_Exercise instructions_: Copy every entry below, exactly and in full.

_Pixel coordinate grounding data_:
▽

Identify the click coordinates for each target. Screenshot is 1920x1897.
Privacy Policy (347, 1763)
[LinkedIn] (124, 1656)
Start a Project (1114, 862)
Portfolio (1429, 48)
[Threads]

△

_Exercise output_:
Identify the click coordinates for each target. Screenshot is 1920x1897.
Privacy Policy (347, 1763)
[LinkedIn] (124, 1656)
Start a Project (1114, 862)
Portfolio (1429, 48)
[Threads]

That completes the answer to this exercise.